Data for locating described items:
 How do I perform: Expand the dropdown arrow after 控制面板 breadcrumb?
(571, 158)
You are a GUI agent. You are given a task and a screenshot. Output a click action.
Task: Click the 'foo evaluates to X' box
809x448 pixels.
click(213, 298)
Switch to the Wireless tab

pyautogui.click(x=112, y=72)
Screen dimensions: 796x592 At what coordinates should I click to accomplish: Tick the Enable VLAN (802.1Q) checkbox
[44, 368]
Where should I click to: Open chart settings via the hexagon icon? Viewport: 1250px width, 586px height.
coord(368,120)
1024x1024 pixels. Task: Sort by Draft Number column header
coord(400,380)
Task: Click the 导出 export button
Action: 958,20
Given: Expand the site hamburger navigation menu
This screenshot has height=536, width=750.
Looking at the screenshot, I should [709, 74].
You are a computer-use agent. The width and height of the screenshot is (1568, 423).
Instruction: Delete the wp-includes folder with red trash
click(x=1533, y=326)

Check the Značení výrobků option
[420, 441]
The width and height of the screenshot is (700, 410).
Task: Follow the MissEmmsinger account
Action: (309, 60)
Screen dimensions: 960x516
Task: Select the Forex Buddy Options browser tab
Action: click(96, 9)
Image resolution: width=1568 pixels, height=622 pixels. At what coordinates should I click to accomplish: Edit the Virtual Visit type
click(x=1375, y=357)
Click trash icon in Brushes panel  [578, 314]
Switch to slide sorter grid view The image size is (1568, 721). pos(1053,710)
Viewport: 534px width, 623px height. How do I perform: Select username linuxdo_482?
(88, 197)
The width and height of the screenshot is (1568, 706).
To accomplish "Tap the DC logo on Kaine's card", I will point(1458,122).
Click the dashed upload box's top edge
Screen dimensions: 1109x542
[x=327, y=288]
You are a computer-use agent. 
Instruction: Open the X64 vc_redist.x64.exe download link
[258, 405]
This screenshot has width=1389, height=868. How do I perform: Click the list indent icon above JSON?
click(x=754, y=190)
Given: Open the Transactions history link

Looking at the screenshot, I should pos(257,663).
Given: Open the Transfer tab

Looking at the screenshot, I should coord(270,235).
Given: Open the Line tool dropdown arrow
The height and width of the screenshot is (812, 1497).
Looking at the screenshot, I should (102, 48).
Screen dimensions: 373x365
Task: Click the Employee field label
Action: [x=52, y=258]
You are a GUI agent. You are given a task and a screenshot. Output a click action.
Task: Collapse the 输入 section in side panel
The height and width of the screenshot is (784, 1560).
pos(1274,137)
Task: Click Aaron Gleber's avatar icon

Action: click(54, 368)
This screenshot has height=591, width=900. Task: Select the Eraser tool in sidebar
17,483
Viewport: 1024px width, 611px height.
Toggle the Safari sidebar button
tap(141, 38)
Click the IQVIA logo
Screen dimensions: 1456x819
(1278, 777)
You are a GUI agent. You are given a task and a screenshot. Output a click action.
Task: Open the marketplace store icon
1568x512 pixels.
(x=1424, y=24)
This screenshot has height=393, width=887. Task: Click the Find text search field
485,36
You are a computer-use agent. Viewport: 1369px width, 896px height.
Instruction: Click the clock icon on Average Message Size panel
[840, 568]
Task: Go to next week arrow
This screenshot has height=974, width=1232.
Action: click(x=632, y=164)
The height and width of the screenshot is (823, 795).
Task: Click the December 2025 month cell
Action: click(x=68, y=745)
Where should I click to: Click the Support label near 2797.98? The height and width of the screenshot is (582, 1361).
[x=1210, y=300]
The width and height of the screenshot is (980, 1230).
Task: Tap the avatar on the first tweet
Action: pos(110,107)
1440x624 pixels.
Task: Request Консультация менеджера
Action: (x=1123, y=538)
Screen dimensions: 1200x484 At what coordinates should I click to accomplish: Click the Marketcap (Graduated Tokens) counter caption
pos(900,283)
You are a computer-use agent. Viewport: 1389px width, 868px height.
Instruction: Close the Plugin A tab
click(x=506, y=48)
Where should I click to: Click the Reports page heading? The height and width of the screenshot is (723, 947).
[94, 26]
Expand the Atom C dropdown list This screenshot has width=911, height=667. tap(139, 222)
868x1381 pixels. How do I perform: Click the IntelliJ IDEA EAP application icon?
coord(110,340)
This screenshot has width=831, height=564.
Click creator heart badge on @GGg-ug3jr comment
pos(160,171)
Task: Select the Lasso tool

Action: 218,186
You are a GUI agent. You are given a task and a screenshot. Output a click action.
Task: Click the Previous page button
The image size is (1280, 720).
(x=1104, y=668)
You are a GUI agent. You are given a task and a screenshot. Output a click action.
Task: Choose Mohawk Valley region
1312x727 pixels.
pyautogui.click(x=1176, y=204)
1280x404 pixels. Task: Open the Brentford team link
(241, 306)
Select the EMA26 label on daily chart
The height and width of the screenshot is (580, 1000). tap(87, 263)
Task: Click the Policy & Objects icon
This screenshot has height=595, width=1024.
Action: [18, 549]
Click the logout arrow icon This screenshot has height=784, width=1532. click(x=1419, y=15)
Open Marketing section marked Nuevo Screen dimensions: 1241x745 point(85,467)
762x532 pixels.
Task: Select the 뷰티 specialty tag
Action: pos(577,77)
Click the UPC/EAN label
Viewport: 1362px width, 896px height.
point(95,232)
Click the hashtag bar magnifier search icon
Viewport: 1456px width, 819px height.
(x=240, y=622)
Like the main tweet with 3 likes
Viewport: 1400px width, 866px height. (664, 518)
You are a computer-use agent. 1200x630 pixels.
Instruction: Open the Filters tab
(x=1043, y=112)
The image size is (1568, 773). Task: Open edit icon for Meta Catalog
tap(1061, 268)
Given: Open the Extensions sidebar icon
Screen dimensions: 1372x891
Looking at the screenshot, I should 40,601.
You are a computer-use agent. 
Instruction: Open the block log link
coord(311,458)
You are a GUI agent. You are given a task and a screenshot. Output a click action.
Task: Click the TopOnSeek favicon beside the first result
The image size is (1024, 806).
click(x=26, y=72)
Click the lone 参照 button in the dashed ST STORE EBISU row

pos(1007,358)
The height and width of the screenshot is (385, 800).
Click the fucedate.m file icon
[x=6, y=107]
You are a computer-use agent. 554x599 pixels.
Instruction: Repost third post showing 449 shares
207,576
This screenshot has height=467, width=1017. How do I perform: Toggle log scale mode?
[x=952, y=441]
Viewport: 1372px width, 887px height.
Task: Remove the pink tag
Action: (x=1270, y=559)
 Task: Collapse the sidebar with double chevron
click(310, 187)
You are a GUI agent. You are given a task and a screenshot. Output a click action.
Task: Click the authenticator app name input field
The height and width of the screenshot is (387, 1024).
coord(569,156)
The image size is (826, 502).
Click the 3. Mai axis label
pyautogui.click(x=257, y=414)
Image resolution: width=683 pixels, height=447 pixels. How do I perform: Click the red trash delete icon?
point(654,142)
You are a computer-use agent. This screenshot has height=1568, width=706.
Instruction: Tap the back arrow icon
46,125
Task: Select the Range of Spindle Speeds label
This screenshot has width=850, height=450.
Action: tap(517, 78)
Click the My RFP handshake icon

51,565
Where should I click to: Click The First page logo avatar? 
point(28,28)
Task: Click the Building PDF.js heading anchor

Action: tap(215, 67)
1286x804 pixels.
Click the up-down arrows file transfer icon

YOUR OBJECTIVE: Copy the lines of the data above without any changes, from the line with "Task: Go to next week arrow" up to and including the line with "Action: click(x=68, y=745)".

ANSWER TO THIS EXERCISE:
Task: Go to next week arrow
This screenshot has height=974, width=1232.
Action: click(x=632, y=164)
The height and width of the screenshot is (823, 795).
Task: Click the December 2025 month cell
Action: click(x=68, y=745)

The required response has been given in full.